Proseguo con un'altra curiosità super-ammerregana, anzi più specificatamente General Motors in questo caso.
E vado a ritroso, partendo dai tempi più recenti. Bene, in un video su una Cadillac del 1989, noto un particolare abbastanza strano:
La foto è un dettaglio del passaruota anteriore destro, lato passeggero per capirsi, e quello che mi interessa è ovviamente quella placchetta con i tre fori di sbieco.
Che roba era?
Si tratta di un dispositivo chiamato "Vigilite", la cui funzione altro non è che segnalare il corretto funzionamento o meno delle luci dell'auto.
E come funziona?
In modo piuttosto ingegnoso in effetti: i tre fori contengono ciascuno un indicatore che si illumina se la lampada corrispondente è realmente accesa, grazie ad un collegamento in fibra ottica... In pratica gli indicatori sono rivolti verso il guidatore, che li può notare nel suo campo di vista, all'estremità dei due passaruota.
Maaa... direte voi, nel 1989 non c'erano già evolutissimi check-control con mille spie nel cruscotto?
Be', sì, certo. In effetti qui ci dobbiamo ricollegare al discorso sull'anacronismo delle auto di lusso americane degli anni Ottanta.
Siamo davanti ad un caso simile: nel 1989 GM montava ancora sulle grandi Cadillac di lusso questo Vigilite, un dispositivo che in realtà fece la sua apparizione sul mercato negli anni Sessanta... e a quei tempi possiamo dire fosse davvero una tecnologia innovativa!

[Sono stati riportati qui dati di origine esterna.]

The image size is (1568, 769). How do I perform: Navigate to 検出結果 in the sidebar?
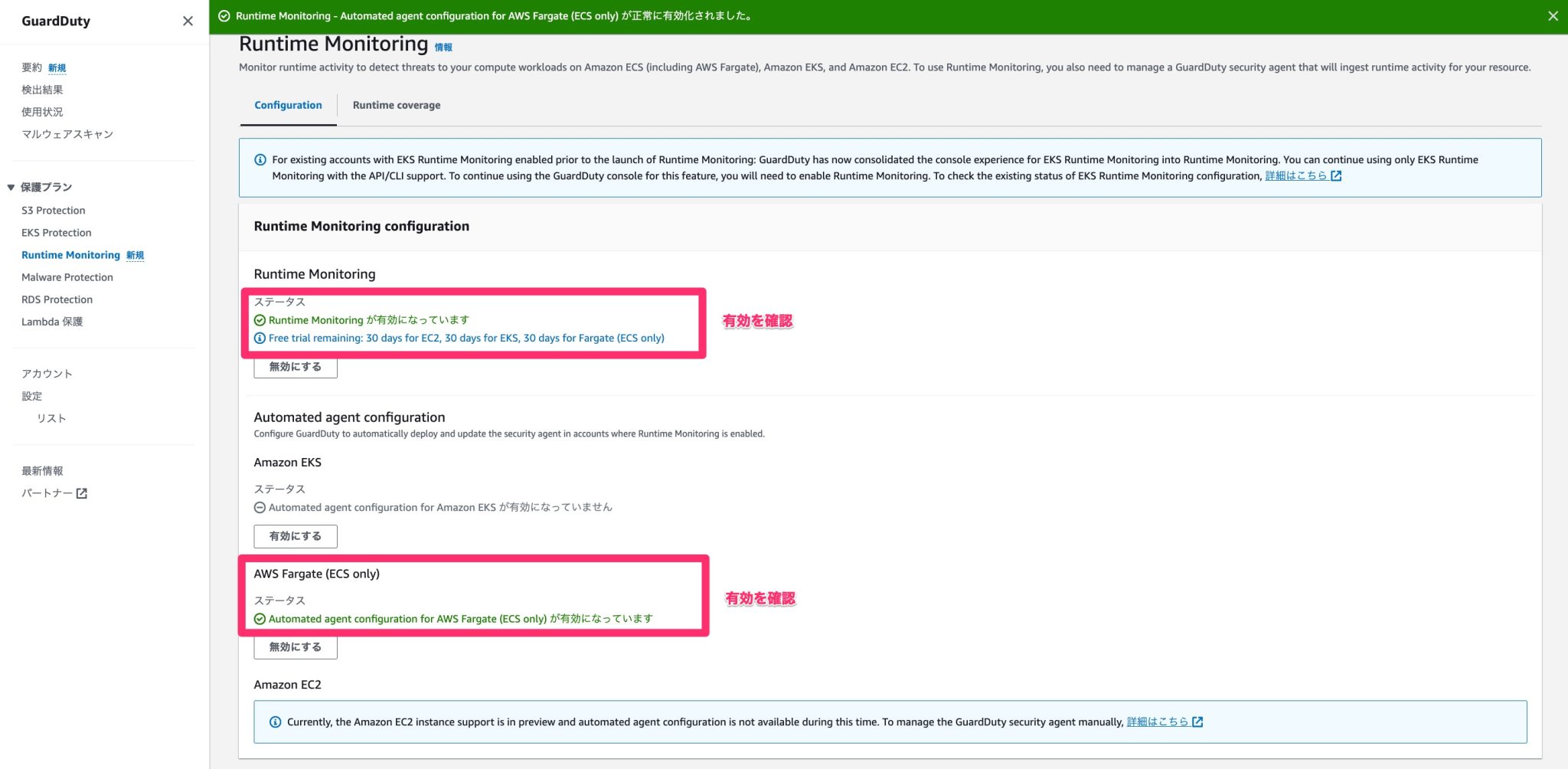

Era il 1966 e Chevrolet fu la prima a introdurre questo accessorio sui suoi modelli full-size per il MY 67, cui seguirono la mid-size Chevelle e la sportiva Camaro, di cui riporto sotto il dettaglio del Vigilite dal catalogo:
Le prima versioni del Vigilite apparivano quindi così (Chevrolet Camaro 1968 RS327): una piccola protuberanza cromata sui passaruota...
...che mostrava gli indicatori verso il guidatore:
Più chiaro forse qui in questa Chevelle del 1969: i tre indicatori erano per anabbaglianti (esterno), freccia (centrale) e abbaglianti (interno):
Rispetto a quel termometro visto nel post sopra, che era riservato ai soli modelli di alta gamma, il Vigilite ebbe diffusione maggiore nelle gamme dei vari marchi della galassia GM.
Come si vede nel depliant di Camaro sopra, anche le luci posteriori erano sotto controllo, tramite un ripetitore normalmente piazzato all'interno dell'auto, vicino al lunotto, visibile semplicemente guardando nel retrovisore.
Ma nel caso della Corvette '68, tutti gli indicatori venivano montati nella console centrale, sopra o alla base del cambio, in un concetto già più vicino a quello dei successivi check-control:
Facendo un po' di storia però, è interessante scoprire che l'idea del Vigilite sviluppava ed estendeva qualcosa che già esisteva, sempre in America ovviamente...
Già nei decenni precedenti, alcune grandi auto di lusso americane avevano un ripetitore dell'indicatore di direzione sul parafango.
E' quel profilo cromato che orna il parafango, appena dietro ai fari: non visibile da questa foto, ma la cornicetta copriva una lampadina rivolta verso il guidatore:
Qui il dettaglio del componente:
Essendo in concreto una vera lampadina addizionale, in realtà indicava che la freccia era in funzione (un po' come la spia verde nel cruscotto), ma non dava lo stesso feedback del Vigilite, che portando (o non portando) tramite la fibra ottica la luce all'indicatore, poteva indicare un effettivo malfunzionamento delle lampadine.